Start Each Day With an Intention, Not an Expectation


           Sometimes a yoga teacher will have us start class with an intention for our practice.  It could be an intention to really push yourself to your limits during this class, or an intention to listen to your body and respect what it needs, or an intention to focus on your breath and on clearing your mind of outside thoughts.  In the same breath, yoga teachers often remind us to enter into the practice without any expectations for ourselves or for the outcome.  This can seem like a contradiction.  At first glance it is, but upon closer examination it makes a lot of sense.
There is a difference between having an intention and having an expectation.  An intention is a hope and a focus for your practice, kind of like a drishti (visual focal point used in various poses) but for the mind.  You have succeeded with your intention if you can honestly say that you worked on it by the end of the class.  It is not a specific goal that you should feel badly about not attaining if you do not succeed.  In fact, it is not even something that you can check off that you absolutely completed because the whole point is to work on living this intention, not to approach it like a work task.  It is something to be mindful of during your practice without allowing it to distract you from the practice itself.  It integrates into the flow of your poses and can be applied as broadly as you need it to be.  It is your ruling philosophy for the course of the class and you can form it based on how you are feeling mentally or physically to begin with, or based on how you anticipate you might feel during the particular sequences you will be practicing during that class.
An intention is not an expectation that today you will finally come up into headstand.  It is not an expectation that you will take the most advanced modifications of every pose offered, and conversely it is not an expectation that you will have to take the easiest modifications offered for the poses.  These are far too specific to be in keeping with the spirit of having an intention in the first place because at the end of the class you will definitively have either done or not done these things.  While this can be exciting if you do accomplish what you expect to, it can leave you feeling like you failed if you do not reach these expectations you have set of yourself and that is not the point of a yoga practice.  Yoga is meant to uplift you regardless of the outcome of the practice.
            If you apply the concept of starting with an intention to the start of your day, then each day can be uplifting regardless of the outcome.  You can base your intention for the day off of how you feel when you wake up, or you can base it off of the tasks you know you will be facing during your day.  If you wake up feeling sad, anxious, or just generally negative about the day then a helpful intention might be to acknowledge and honor your emotions.  You can use this intention to focus on allowing yourself to feel various emotions, even the negative ones, without allowing them to take over your day and prevent you from being productive and functional.  You can’t just delete or ignore negative emotions, but you choose how much you let them affect you.  Of course, you can be mindful of your emotions on any day but you can make it your intention if you feel that you will need to pay extra attention to them on this particular day.  If you know you have a jam-packed day of places to be and things to do, then a good intention might be to focus on being aware of your breath throughout the day.  Keeping your breath in mind will allow you to manage the amount of stress that a non-stop day can cause.
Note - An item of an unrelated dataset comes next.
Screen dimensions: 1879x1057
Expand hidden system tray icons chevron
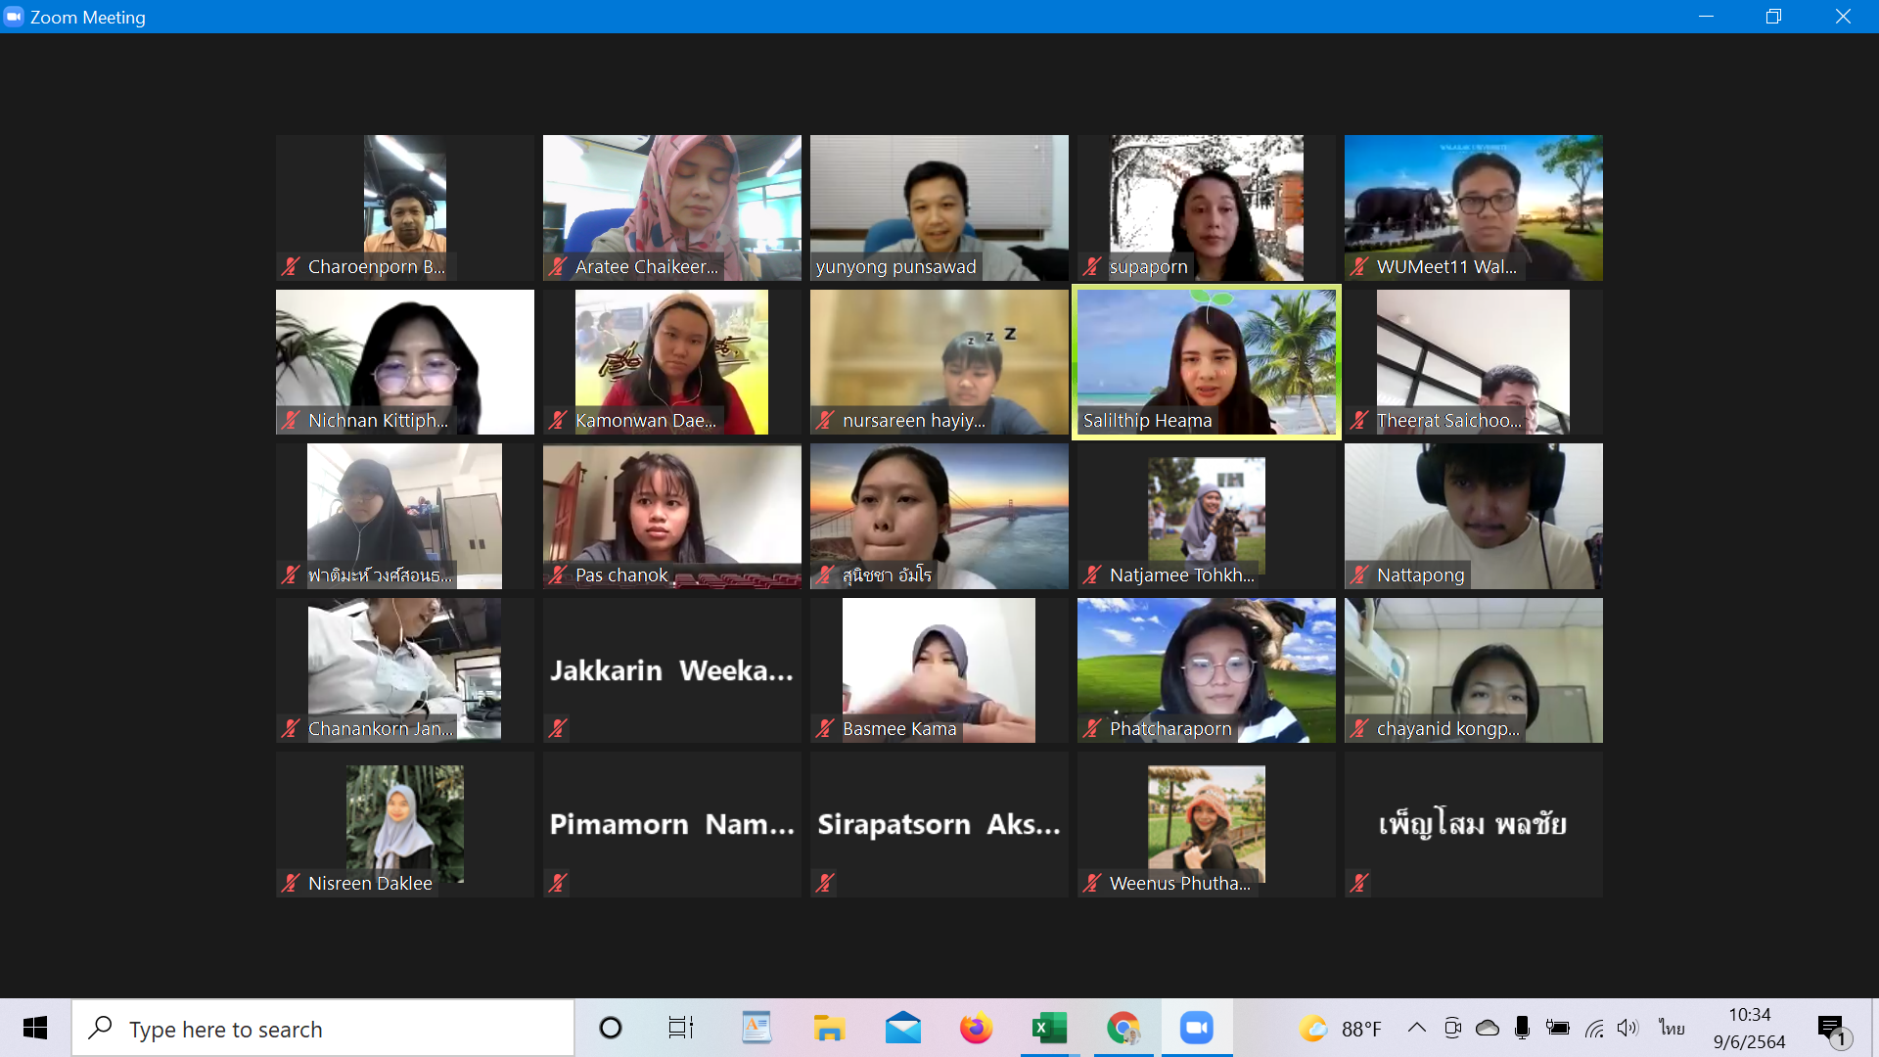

            An intention for your day can serve as a backdrop to everything that happens, as it does during a yoga class.  At the end of the day you can return to your intention, as you do at the end of a yoga class, to reflect on the role it played in your day.  It won’t be a matter of having completed something, but rather a matter of having actively worked on taking care of yourself.  An intention is an acknowledgement of what you will need mentally and physically during a practice or during your day, and you can always check in with yourself and come back to that place where you started.